Spin torque study of the spin Hall conductivity and spin diffusion length in platinum thin films with varying resistivity

TL;DR

This study investigates how the spin Hall conductivity and spin diffusion length in platinum thin films depend on resistivity, revealing an intrinsic spin Hall effect mechanism and estimating the spin diffusion length based on resistivity data.

Contribution

It provides new experimental insights into the relationship between resistivity, spin Hall efficiency, and spin diffusion length in platinum thin films.

Findings

Peak spin Hall torque efficiency at specific thickness

Monotonic increase of efficiency/resistivity ratio with thickness

Estimated spin diffusion length based on resistivity and scattering mechanism

Abstract

We report measurements of the spin torque efficiencies in perpendicularly-magnetized Pt/Co bilayers where the Pt resistivity $\rho_{Pt}$ is strongly dependent on thickness $t_{Pt}$ . The damping-like spin Hall torque efficiency per unit current density, $\xi^j_{DL}$ , varies significantly with $t_{Pt}$, exhibiting a peak value $\xi^j_{DL}=0.12$ at $t_{Pt} = 2.8 - 3.9$ nm.

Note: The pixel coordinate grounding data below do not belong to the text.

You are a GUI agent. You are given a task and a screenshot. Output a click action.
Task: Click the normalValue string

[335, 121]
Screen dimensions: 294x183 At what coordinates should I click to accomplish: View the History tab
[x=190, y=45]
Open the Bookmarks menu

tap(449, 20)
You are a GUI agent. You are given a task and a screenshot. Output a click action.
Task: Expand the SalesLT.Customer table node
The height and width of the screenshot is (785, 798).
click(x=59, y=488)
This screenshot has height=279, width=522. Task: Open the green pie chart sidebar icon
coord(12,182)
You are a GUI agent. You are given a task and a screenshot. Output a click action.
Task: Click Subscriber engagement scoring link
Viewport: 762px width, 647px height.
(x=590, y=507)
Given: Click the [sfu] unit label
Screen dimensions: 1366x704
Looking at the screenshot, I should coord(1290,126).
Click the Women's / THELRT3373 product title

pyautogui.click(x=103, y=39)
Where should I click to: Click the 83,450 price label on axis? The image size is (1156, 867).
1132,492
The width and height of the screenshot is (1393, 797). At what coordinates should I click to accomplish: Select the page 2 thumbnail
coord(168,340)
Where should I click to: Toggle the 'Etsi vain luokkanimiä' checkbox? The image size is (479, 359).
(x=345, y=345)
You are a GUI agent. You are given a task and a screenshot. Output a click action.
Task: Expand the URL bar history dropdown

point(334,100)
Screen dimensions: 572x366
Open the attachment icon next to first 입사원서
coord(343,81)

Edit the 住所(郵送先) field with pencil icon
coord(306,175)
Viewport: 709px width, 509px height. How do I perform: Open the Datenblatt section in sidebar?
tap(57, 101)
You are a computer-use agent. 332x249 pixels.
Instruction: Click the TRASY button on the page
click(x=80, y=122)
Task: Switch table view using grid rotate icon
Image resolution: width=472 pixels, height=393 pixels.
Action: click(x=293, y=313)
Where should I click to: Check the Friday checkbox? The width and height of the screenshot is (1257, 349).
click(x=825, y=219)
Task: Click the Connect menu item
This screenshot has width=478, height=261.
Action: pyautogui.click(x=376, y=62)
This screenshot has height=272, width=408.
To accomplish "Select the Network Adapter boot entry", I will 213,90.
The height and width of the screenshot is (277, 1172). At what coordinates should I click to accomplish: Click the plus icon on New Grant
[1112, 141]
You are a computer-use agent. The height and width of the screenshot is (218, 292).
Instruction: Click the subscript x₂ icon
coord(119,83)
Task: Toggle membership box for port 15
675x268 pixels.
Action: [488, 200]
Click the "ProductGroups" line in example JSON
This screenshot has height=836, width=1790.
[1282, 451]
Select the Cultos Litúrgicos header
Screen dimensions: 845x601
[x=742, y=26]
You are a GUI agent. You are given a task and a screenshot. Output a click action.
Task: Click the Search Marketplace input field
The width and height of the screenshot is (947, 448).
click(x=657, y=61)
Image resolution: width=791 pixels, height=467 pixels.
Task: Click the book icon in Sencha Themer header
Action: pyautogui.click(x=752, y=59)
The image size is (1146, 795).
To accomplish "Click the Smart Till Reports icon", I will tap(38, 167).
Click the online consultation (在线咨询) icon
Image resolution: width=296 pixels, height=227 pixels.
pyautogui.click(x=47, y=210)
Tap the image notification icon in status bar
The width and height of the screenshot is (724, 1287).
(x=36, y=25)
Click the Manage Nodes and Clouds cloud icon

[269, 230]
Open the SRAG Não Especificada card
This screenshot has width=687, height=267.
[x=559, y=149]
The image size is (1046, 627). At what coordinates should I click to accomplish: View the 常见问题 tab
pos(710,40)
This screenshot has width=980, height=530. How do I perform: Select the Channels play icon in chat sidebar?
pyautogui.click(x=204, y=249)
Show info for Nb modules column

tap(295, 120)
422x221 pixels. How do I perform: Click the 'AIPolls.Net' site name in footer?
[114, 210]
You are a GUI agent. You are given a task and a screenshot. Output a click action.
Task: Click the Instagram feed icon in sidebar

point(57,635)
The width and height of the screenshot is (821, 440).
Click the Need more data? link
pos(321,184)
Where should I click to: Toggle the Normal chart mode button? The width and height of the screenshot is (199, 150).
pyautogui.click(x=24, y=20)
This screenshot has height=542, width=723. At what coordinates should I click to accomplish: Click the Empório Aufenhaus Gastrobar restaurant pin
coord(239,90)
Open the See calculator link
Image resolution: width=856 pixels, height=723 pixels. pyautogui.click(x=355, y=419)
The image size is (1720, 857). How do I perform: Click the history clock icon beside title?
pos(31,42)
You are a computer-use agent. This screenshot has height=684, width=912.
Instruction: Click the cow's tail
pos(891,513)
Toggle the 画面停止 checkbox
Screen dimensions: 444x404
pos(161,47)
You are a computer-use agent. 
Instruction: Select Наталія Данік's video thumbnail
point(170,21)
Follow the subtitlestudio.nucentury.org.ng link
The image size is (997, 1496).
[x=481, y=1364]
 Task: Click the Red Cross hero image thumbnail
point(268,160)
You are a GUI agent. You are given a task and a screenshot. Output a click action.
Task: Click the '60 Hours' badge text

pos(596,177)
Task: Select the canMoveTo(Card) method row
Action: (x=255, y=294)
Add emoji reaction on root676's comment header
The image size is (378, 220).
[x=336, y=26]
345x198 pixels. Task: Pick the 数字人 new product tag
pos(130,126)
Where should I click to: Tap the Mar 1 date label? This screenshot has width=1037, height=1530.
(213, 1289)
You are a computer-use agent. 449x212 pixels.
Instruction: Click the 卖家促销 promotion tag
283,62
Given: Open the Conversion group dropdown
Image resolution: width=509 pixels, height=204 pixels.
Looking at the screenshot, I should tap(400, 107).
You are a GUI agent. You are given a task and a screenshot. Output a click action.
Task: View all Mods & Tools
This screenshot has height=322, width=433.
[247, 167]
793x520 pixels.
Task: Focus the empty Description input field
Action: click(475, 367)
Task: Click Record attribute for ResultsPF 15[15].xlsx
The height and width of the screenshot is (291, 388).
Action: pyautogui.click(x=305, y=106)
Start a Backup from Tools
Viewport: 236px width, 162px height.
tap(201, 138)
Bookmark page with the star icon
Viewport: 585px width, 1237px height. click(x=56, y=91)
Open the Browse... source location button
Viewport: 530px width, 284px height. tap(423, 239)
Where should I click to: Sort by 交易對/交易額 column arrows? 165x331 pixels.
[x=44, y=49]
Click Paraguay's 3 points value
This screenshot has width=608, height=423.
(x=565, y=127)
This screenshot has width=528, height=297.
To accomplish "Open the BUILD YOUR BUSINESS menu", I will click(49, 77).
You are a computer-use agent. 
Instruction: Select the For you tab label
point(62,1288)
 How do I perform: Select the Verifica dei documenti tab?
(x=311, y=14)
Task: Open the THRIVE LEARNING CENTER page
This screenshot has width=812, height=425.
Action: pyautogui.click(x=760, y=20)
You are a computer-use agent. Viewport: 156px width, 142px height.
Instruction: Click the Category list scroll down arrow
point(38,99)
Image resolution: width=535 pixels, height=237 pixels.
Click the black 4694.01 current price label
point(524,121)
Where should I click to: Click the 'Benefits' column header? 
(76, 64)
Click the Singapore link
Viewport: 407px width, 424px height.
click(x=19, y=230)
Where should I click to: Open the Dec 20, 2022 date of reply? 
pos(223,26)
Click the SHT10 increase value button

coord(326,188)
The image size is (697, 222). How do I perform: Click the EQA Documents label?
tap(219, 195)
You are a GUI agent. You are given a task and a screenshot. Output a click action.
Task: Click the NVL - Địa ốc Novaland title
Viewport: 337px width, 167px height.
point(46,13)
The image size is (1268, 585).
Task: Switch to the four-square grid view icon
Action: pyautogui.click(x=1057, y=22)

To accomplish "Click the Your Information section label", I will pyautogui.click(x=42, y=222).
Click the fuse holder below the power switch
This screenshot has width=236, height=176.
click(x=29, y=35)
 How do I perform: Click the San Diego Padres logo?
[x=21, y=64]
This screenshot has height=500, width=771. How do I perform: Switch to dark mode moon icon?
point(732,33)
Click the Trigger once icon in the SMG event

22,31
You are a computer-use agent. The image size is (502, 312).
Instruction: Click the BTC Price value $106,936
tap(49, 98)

In contrast, $\xi^j_{DL}/\rho_{Pt}$ increases monotonically with $t_{Pt}$ and saturates for $t_{Pt} > 5$ nm, consistent with an intrinsic spin Hall effect mechanism, in which $\xi^j_{DL}$ is enhanced by an increase in $\rho_{Pt}$ . Assuming the Elliott-Yafet spin scattering mechanism dominates we estimate that the spin diffusion length $\lambda_s = (0.77 \pm 0.08) \times 10^{-15} \Omega m^2 /\rho_{Pt}$.